Thinkers can change, and my mom was a thinker. People who experience pain can relate to others who face it. My mom experienced pain. She died without health insurance because she couldn’t get health insurance in 20th-century America because of pre-existing conditions. No company would insure her.
I suppose that was a good call for the profit-obsessed health insurance industry. Crappy result for my mother, because she didn’t get as high-quality care as a fully insured person would have gotten. Got to pay to play. Got to play to live.
The Patient Protection and Affordable Care Act would have really helped her, and she would have supported it. Obamacare didn’t become law until she had been dead for 13 years.
I guess my point, if there is one, is that people can change. They do change. Right now, in this country, we are witnessing an aggressive assault on voting rights, on immigrants, on black and brown people. Much like when my mother was growing up in the 1930s and 1940s. Like she witnessed and may have even supported in the 1950s and 1960s.
Not as she believed in the 1980s or 1990s.

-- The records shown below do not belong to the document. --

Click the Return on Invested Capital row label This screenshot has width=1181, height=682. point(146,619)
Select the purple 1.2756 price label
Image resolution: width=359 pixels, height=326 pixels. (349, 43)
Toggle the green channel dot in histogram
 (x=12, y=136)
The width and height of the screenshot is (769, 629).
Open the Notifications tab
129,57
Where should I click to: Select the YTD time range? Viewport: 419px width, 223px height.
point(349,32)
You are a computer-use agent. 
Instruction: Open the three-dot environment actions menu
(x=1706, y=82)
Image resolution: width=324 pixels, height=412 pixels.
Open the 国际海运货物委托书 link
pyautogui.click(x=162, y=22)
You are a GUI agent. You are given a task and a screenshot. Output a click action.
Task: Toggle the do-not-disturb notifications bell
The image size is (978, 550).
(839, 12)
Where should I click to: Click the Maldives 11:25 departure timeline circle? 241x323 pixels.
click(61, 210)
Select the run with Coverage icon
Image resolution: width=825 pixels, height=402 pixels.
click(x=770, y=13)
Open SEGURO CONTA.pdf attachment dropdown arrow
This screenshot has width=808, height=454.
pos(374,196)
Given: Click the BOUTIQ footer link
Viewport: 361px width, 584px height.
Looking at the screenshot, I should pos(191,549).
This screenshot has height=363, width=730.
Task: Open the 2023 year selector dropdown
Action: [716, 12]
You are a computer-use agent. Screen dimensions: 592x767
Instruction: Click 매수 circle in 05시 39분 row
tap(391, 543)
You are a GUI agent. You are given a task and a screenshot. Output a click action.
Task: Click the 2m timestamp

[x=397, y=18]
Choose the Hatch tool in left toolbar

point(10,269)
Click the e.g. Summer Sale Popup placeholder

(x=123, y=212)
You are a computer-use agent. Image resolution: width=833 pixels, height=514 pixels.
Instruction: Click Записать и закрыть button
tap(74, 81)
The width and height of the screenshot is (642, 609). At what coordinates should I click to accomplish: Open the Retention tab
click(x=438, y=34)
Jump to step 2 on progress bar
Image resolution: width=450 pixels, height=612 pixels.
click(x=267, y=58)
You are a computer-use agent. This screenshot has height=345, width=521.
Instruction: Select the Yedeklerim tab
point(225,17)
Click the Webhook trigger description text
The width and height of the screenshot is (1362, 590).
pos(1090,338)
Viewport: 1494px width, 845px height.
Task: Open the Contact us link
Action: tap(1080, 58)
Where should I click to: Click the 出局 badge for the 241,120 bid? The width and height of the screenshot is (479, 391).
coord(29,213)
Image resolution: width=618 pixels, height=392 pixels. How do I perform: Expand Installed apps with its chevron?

Like many of us, though, she learned through personal experience in her far too-short life. She knew the viewpoint from her own parents was not necessarily the way the world was. She changed, through living and learning compassion.
I like to think that my career as a journalist may have moved her a bit, but really, she was evolving before I ever wrote my first newspaper story.
When I first started in journalism, Mom was angry at me. As my career grew, she became more accepting of my career choice. When colleagues Ron Casey, Harold Jackson, and I won the Pulitzer Prize in editorial writing in 1991, she was completely converted. Nobody could have been prouder, and not just of me. She admired Casey and Jackson, who was the only black person to win a Pulitzer Prize that year.
Mom died with dignity – much more than I’ll likely have when that day comes for me. I learned so much from her, though. I learned she was a racist when I was 15 years old, when she prohibited me from bringing my black friend home for a sleepover. I saw her perspective change as she got older.
These are the memories I have on this Mother’s Day. I miss my mother every day, and I wish I were sending her flowers today and celebrating her 88th birthday next month.
Happy Mother’s Day. If you have one, hug her today. And tomorrow, too.